The HP requirement would also depend on how fast you like to work or how much help you have on hand. Dad loads the elevator from the bottom and I stack in the mow...therefore, only 1 bale on the elevator at any given time (we're both old, we work slow and "We" time it so that I am moving all the time). If you have a bunch of young bucks that want to get the hay into the barn before going out sparking with their girlfriends :wub:, they may have the incentive to work faster and find the need to have 2 or 3 bales on the elevator at any given time .

73, Mark


----------



## Grateful11 (Apr 5, 2009)

Yep. We just put a new motor from Harbor Freight on it last year. $95 for the engine, runs like a champ, last year and this year.


----------



## Wethay (Jul 17, 2015)

Just a thought. If you're a bit slow on your chain speed you can always put a bale on before the first one is off. If your running fast you have less time to get it stopped if the bales are backing up on the other end. When we have the elevator on a steeper angle it is more likely to stall the chain, of course we are running an electric motor with a length of cord between it and the plug in.


----------



## FCF (Apr 23, 2010)

Use a 24 foot elevator for haying. The paddles are 5-6 feet apart and we can run it with a bale on each paddle if there is enough help in the mow. It is powered with a 1/2 horse electric 1725 RPM motor, has a 2 1/2 inch pulley on the motor driving a 16 inch pulley then a slight reduction roller chain drive before reaching the elevator chain. You mentioned that it has a chain up the center, is this the one and only chain moving the load? Had an old Case elevator that was that way went first starting farming, IIRC it was also power with a 1/2 horse electric motor.


----------



## The saint (Oct 4, 2015)

Thanks for the input guys I will they to get some pics of the drive system


----------



## Rodney R (Jun 11, 2008)

I'm betting that is what is called a skeleton conveyor. We have several and they have a 3/4 or 1 horse motor, and they can move as many bales as you load at one shot. I assume it's going to be stationary with that gas motor on it?

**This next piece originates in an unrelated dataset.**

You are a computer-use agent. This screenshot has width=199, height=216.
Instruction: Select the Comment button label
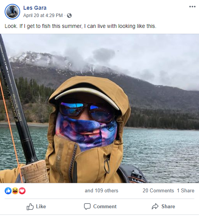[x=105, y=206]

I would guess that would add quite a bit of weight.

Rodney


----------



## endrow (Dec 15, 2011)

Grateful11 said:


> Yep. We just put a new motor from Harbor Freight on it last year. $95 for the engine, runs like a champ, last year and this year.


 There was a time we picked about 400 acres of corn annually I see your picker shelled a lot which is not uncommon. We always separated the shelled corn at the elevator and did not let it go on the pile it caused heating and mold.


----------



## Grateful11 (Apr 5, 2009)

They only pick 6 to 8 acres here now, it's only used for grinding with Oats and Pellet feed for the cows. The shelled corn isn't problem now that the plastic pallets and plywood are down and not drawing moisture out of the concrete of the old ground silo with a cover. This was taken last year and an unusual amount of corn did come off the cob last year. Wife and son just bought 6200 lbs. of ear corn from a neighbor and he said his was coming off the cob more than he likes this year too. Son just shovels into bushel baskets and dumps it into the Grinder Mixer.


----------



## glasswrongsize (Sep 15, 2015)

I went to an auction today and saw an elevator which was fitted with an electric motor. It was a 1 hp motor which had a short 10/3 cord. The motor drive pulley was ½ belt 3" diameter. The driven pulley was 8" and was attached where the pto would have driven. The elevator was the type which was commonly used for hay and/or ear corn as pictured in the above post.
73, Mark


----------



## Farmineer95 (Aug 11, 2014)

I run an 18 ft single chain hay elevator. Think it has a 1/2hp motor. Kinda old tho. Need to "kick start" it. Can get 3 bales and thats about it before it wants to take a break. For the few loads of small bales I make it's good enough. Big bales are nicer in that the elevator resembles a skidsteer.


----------



## The saint (Oct 4, 2015)

Yeah I would love a skid but sort of hard to justify with only 6 acres and just a few cows to feed.


----------



## Farmineer95 (Aug 11, 2014)

Was just thinking about the one we use. I think the chain on backwards. If you look at the forks or claws on the chain make sure the "ramp" part of the claw faces direction on travel. Mine will catch strings if you're not there to catch it.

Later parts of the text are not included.